Es wird dann an den Verfassungsgrundsatz des Grund Charter erhöht, und unter den Begünstigten gehören die Gesetzgebung, die nicht an andere zu delegieren kann ihre Aufgabe, mit den durch die allgemeinen Rechts zu schaffen. Und dieses Gesetz unterliegen dem Verfassungsgericht, das die Übereinstimmung mit den Hauptgrundsätze berücksichtigen sein wird. Das Gesetz hat daher zum Ziel, uns live von Rechten und Pflichten zu machen, damit wir uns in einer zivilisierten und friedlichen Leben.

Klassifikation

Es steht für: die Rechtsstaatlichkeit Form und Inhalt:

  • Es besagt, dass die Regierung nicht über die gerichtliche Zuständigkeit und Befugnisse anderen als den gesetzlich festgelegt. Es stellt sich daher als ein Erfordernis der vorherigen Rechtsstaatlichkeit verleihen Macht;
  • die zweite fügt hinzu, dass Behörden und Gerichte müssen ihre Befugnisse in Übereinstimmung mit dem Inhalt, die gesetzlich vorgesehen ausüben. Die Verwaltung ist erforderlich, nicht nur die gesetzlich festgelegten Zwecke zu verfolgen, sondern auch, um in Übereinstimmung mit den Vorschriften selbst zu handeln.

Die Debatte über die Auslegung

Auf der rechtlichen Ebene, die Rechtsstaatlichkeit zum Ausdruck bringt eine Auswahl garantista und Freiheit, die in der Herstellung der Vorschriften für die Auslegung und Einschränkungen für die Ausübung desselben führt.
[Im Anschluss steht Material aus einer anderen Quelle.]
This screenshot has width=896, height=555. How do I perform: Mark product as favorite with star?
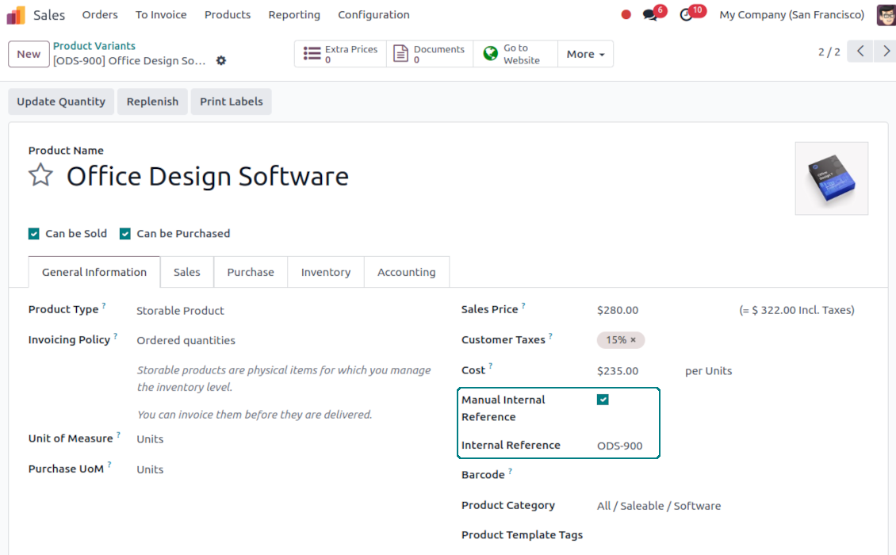(x=40, y=175)
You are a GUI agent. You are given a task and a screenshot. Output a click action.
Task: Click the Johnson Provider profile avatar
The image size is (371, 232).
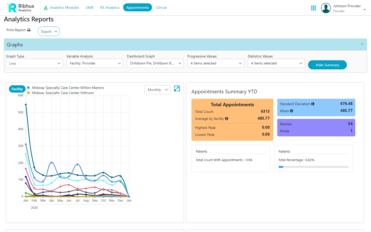(x=326, y=8)
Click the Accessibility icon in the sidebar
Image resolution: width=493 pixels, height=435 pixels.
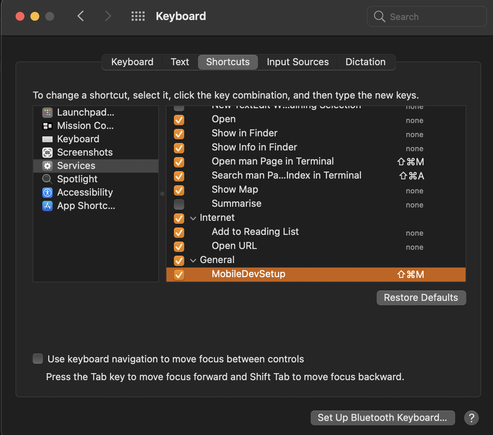pyautogui.click(x=47, y=192)
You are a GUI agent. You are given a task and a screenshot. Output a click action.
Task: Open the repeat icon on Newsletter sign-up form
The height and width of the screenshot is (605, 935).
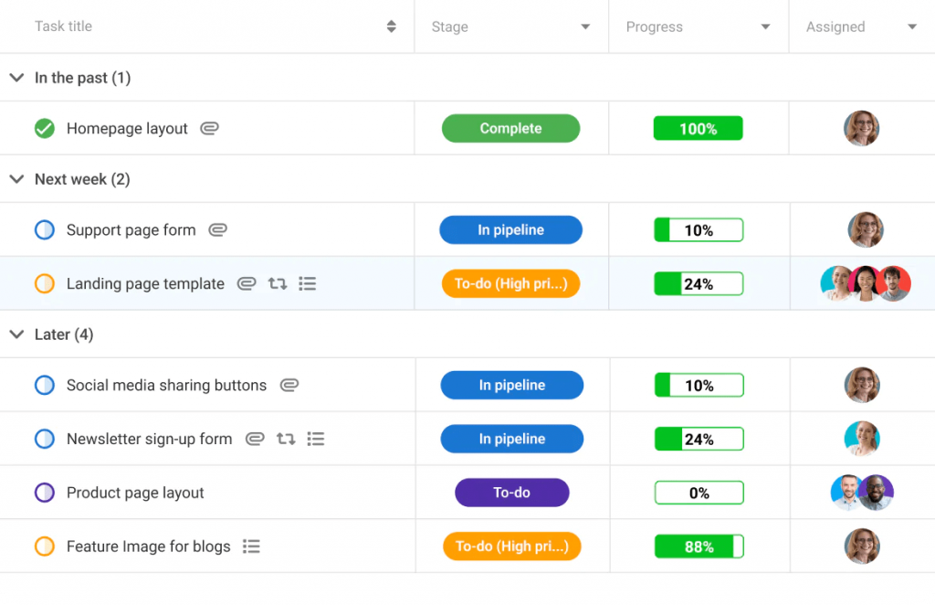pyautogui.click(x=286, y=439)
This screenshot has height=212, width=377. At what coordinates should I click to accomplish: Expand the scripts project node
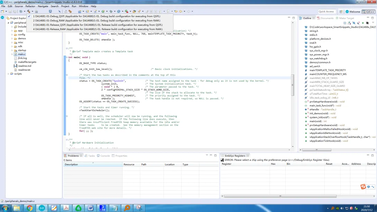[8, 74]
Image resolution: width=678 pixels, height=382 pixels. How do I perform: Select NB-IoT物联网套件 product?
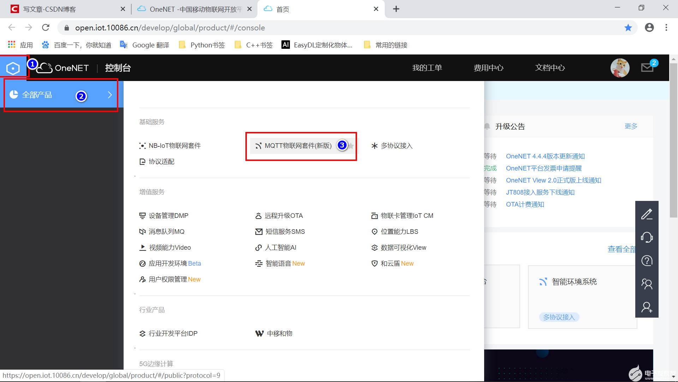click(174, 146)
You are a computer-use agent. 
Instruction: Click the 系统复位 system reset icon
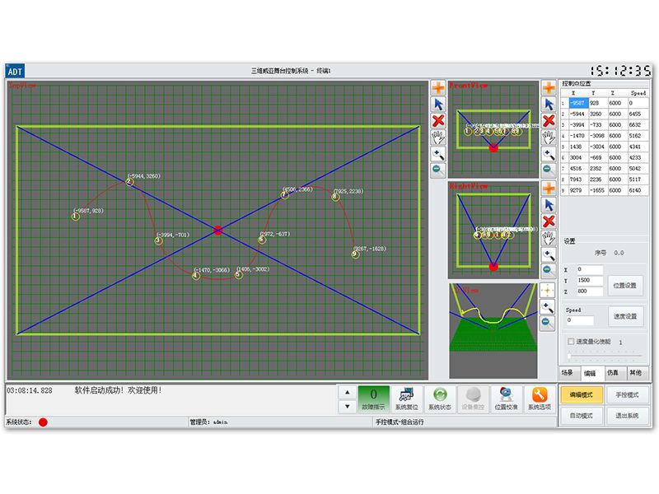point(406,397)
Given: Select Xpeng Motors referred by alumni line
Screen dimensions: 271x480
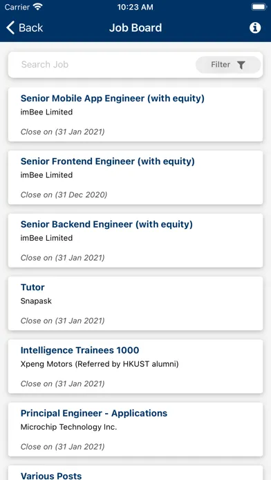Looking at the screenshot, I should pyautogui.click(x=100, y=364).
Das Problem mit dem Grundsatz in Frage ist eng mit dem Problem der Auslegung des Rechts verbunden, so dass Sie die historische Entwicklung der synoptischen Prinzip und Technologie, die Anwendung bildet verstehen. Der Richter in der Tat, kann Aktivität Technik zu begrenzen, um das Gesetz gemäß der Verfassung, die "praeter legem" bewegen kann, durch die sogenannte "evolutionäre Interpretation", oder die Verwendung von bestimmten Formen der Analogie, in unserem System erlaubt interpretieren. Ob dies geschieht, um gewisse Nachteile der Gesetzgebung zu überwinden, ob es passiert mit dem Wunsch, verkörpert sehen einen wesentlichen Gerechtigkeit kann eine gerichtliche Intervention über die starren Grenzen gesetzlich markiert punkten eine politische identifizieren. Einige argumentieren, dass in jeder gerichtlichen Entscheidung gibt es einen "Quanten 'politisiert. Talaltri lehnen diesen Ansatz zeigt, dass, in Italien, metalegal und seine angelsächsischen gedacht. Sie beschließen, argumentieren, dass die Politik und die politische Neutralität des Richters ist letztlich nur ein Problem der Rechtsquellen.